中国の戦闘機が、南シナ海飛行の米P-8哨戒機を追尾し警告
複数の米メディアは、南シナ海上空を飛行する米哨戒機が空対空ミサイル4発を装備した中国空軍戦闘機によって追尾されたと報じました。
ファールス通信によりますと、米海軍の哨戒機「P-8ポセイドン」に記者が同乗していた少なくとも3つの米メディアは、「空対空ミサイル4発を装備した中国空軍の戦闘機・殲11が、南シナ海上空を飛ぶこの米哨戒機を追尾した」と伝えました。
米ウォールストリート・ジャーナル紙は、この中国機は最初に米軍機の背後に現れた後、同機の上方を通過しながら翼より150メートルの距離にまで近づいたと報じています。
P-8は、米海軍で海上哨戒や偵察、空中からの警報発信、電子戦後方支援などに使用されている機体です。
同紙はさらに、中国軍の地上基地からP-8に向けて、 「米国機、こちらはPLA中国人民解放軍空軍だ。あなた方は中国領空に接近している。安全な距離を確保しなければ、迎撃されることになる」とメッセージを送ってきたと説明しました。

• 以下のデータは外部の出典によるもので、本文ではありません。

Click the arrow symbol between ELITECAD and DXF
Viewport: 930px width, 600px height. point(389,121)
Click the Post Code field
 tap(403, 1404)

米NBCによれば、中国の警告を受ける数時間前にパラセル諸島北部を飛行していた同機が、このメッセージに対して「飛行は国際空域で行われている」と返したところ、中国側は2番目のメッセージとして、「これ以上近づかないように。そうしない場合の全責任はあなた方自身が負う」と伝えてきたということです。

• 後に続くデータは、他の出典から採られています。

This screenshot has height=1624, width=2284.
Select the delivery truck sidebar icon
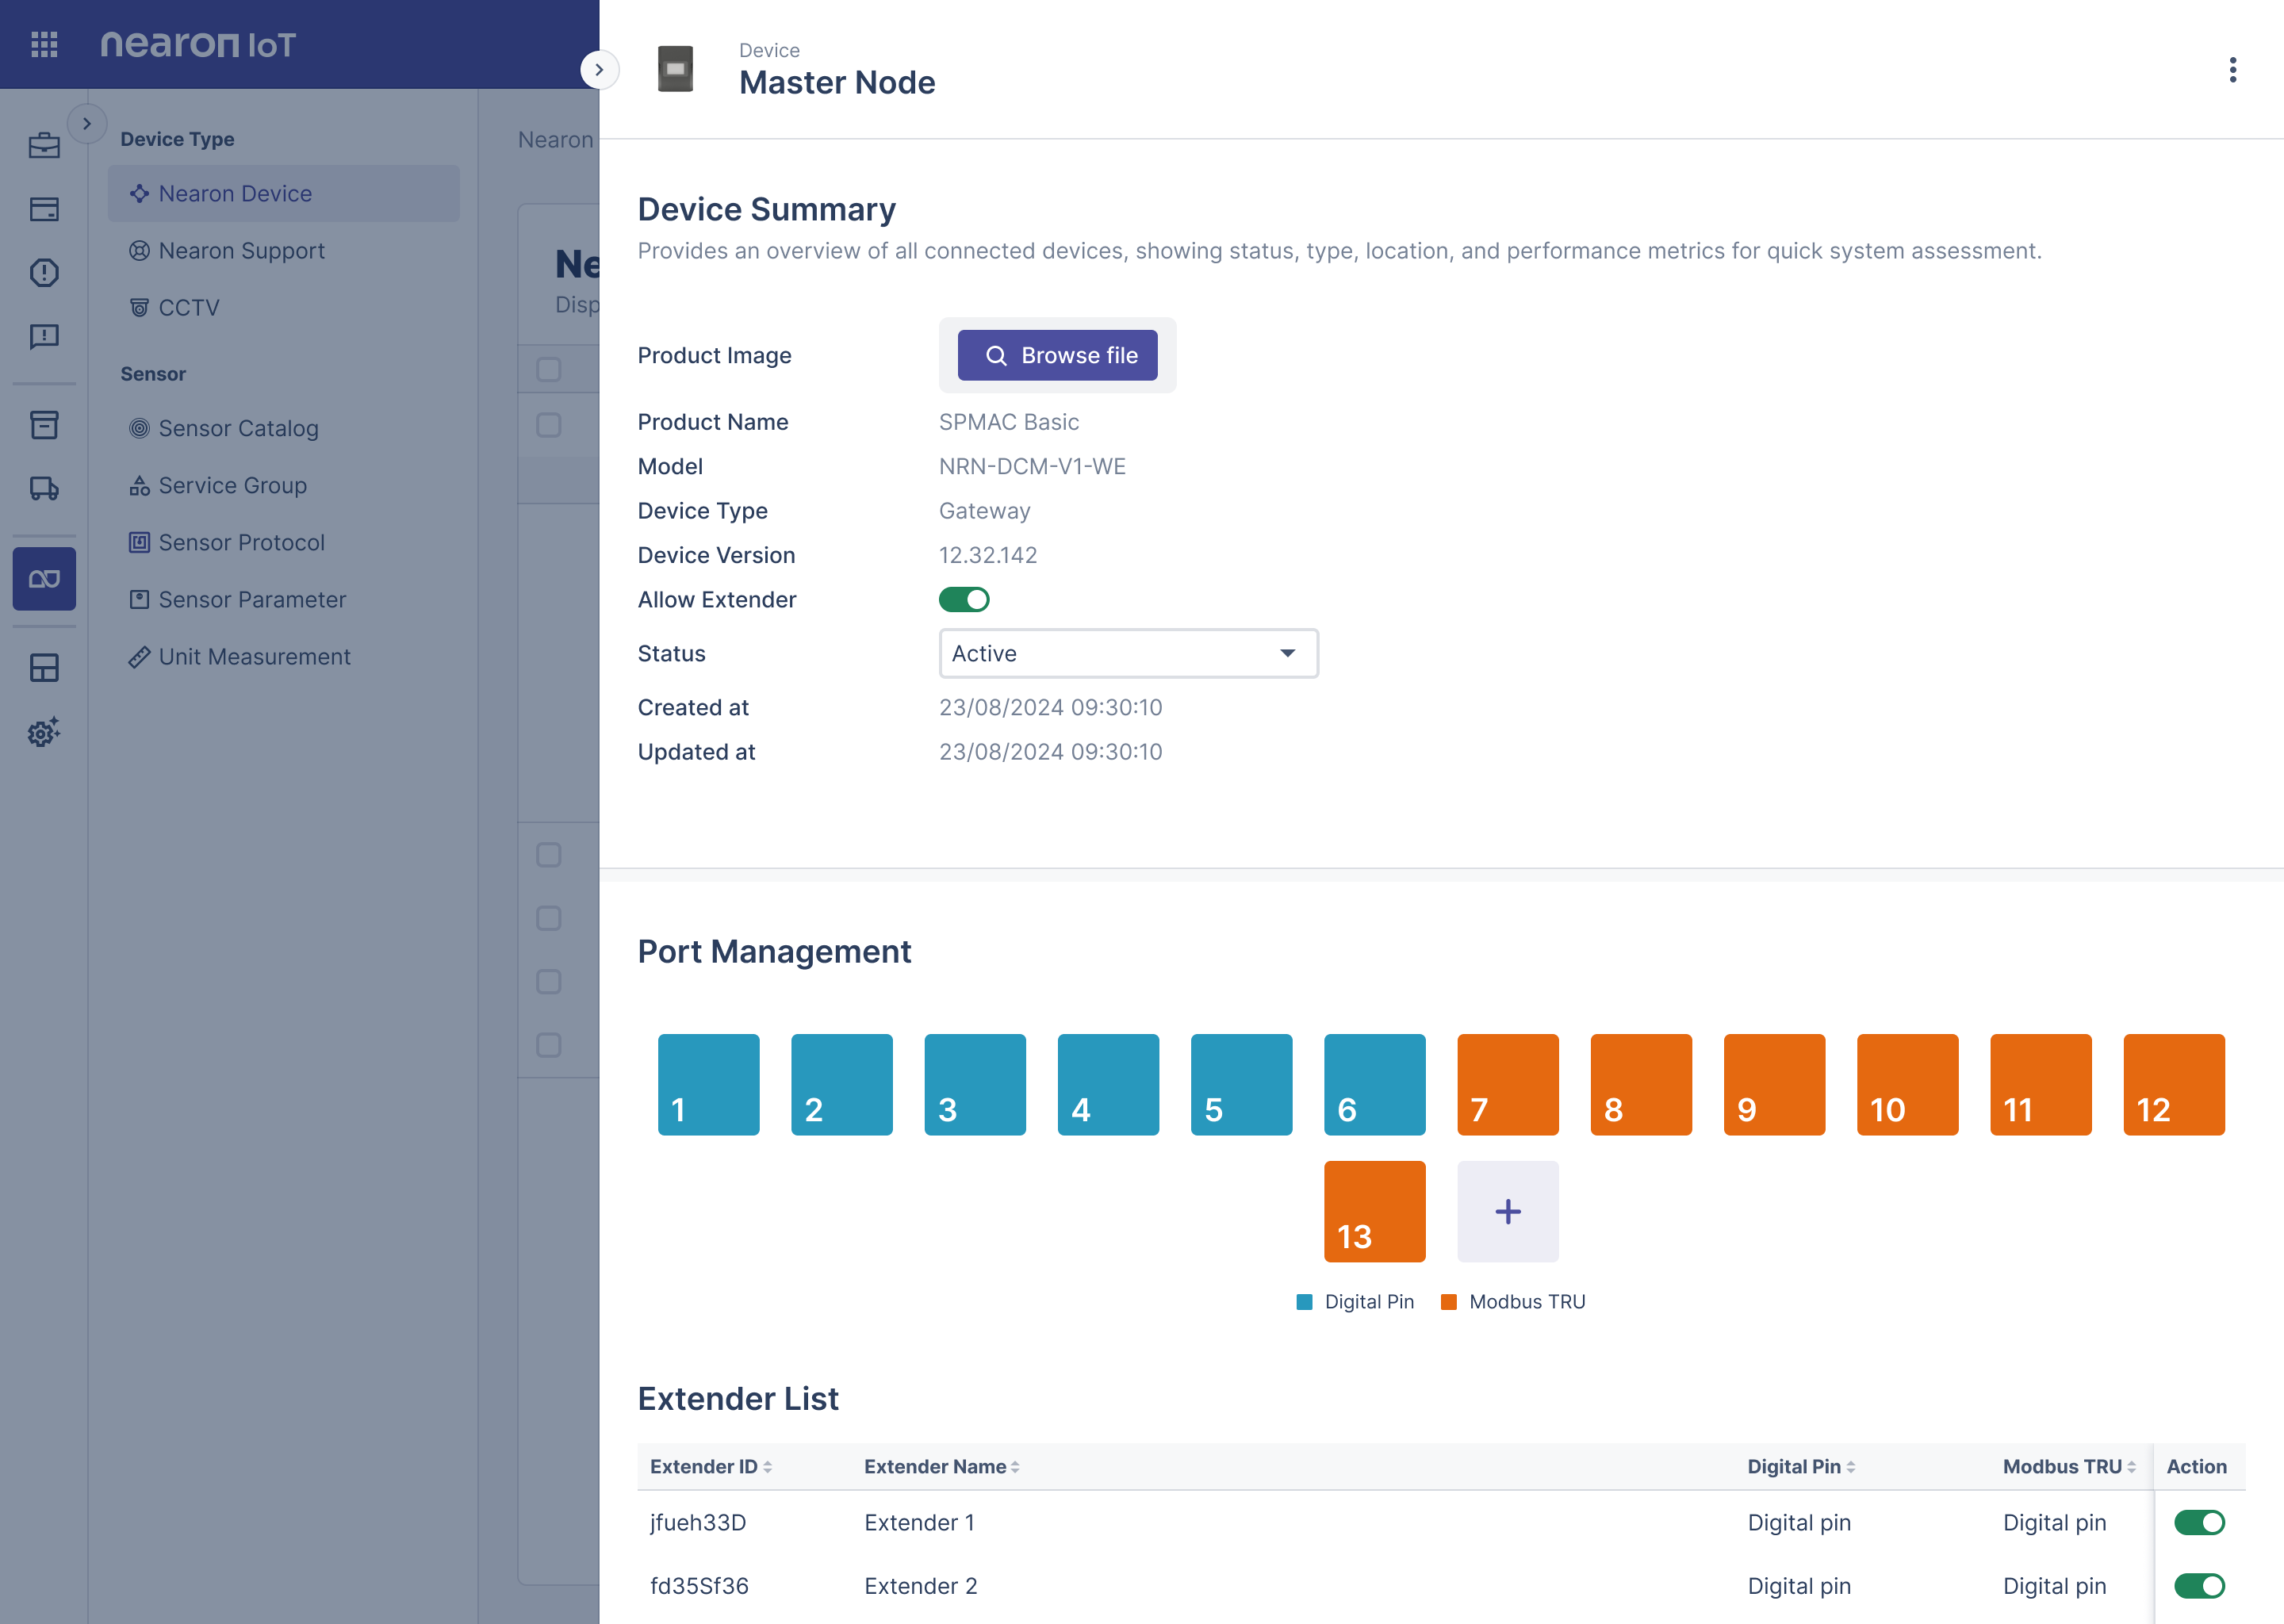pos(44,488)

中国機はこのメッセージの送信直後、米哨戒機の左翼から150メートルにまで接近し、同機がほとんど人のいない島嶼部上空を通過する1時間以上にわたり追尾し続けました。
パラセル諸島には、中国の軍事基地が複数あります。
NBCはさらに、アメリカの当局者が、「24日金曜に米哨戒機に同乗するNBCやCNNなどの複数メディアの記者により目撃された今回のような遭遇は、専門的なものと言える。しかし、中国と我が国の間でオセアニア地域での影響力を求めて競争が激化するのに伴い、発生件数はさらに増えていくだろう」と主張したことを伝えています。
NBCの報道によれば、この米哨戒機が南シナ海のパラセル諸島上空を飛行している間中、機内では米兵が特殊カメラで撮影されたレーダー画像を分析しており、その後、同機は沖縄にある米軍基地へ戻りました。

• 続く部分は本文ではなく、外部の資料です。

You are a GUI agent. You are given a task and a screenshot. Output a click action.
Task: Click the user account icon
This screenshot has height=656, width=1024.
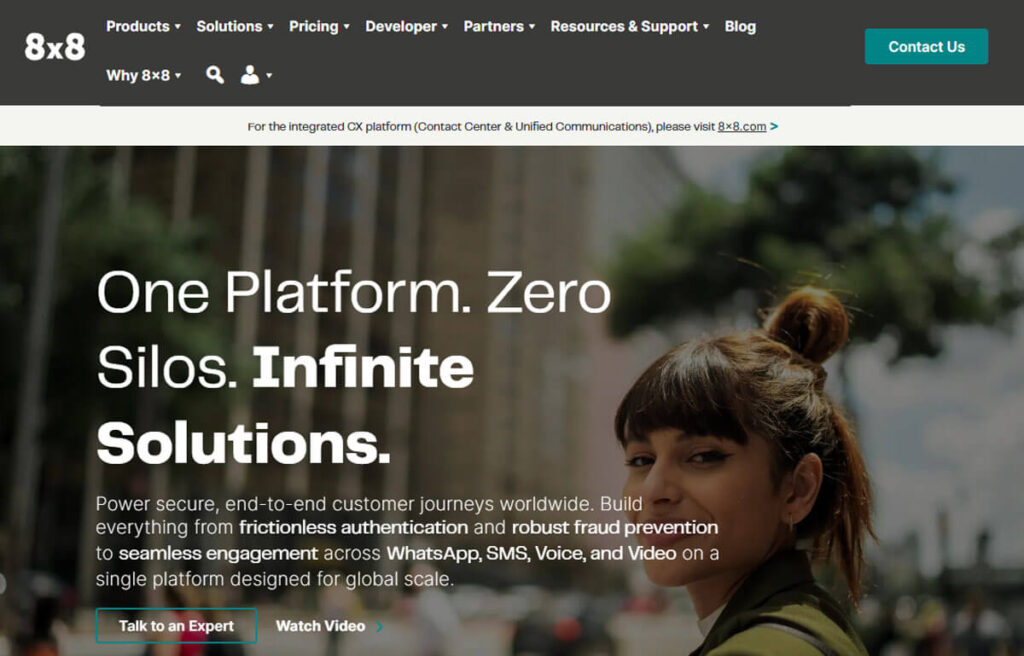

CNNの記者も、機内で自身が遭遇したこの事件について、「中国の戦闘機が米軍機に非常に接近し、中国機のパイロットが顔を自分たちの方に向けていることが分かるほどに近づいた」と語り、この出来事は南シナ海でアメリカと中国の間の緊張が高まっている証拠だと結論付けています。
これらの報道によれば、この米軍機は、誘導ミサイルを搭載した中国駆逐艦を発見して約300メートルの距離まで接近した後に、同艦から警告メッセージを受けたということです。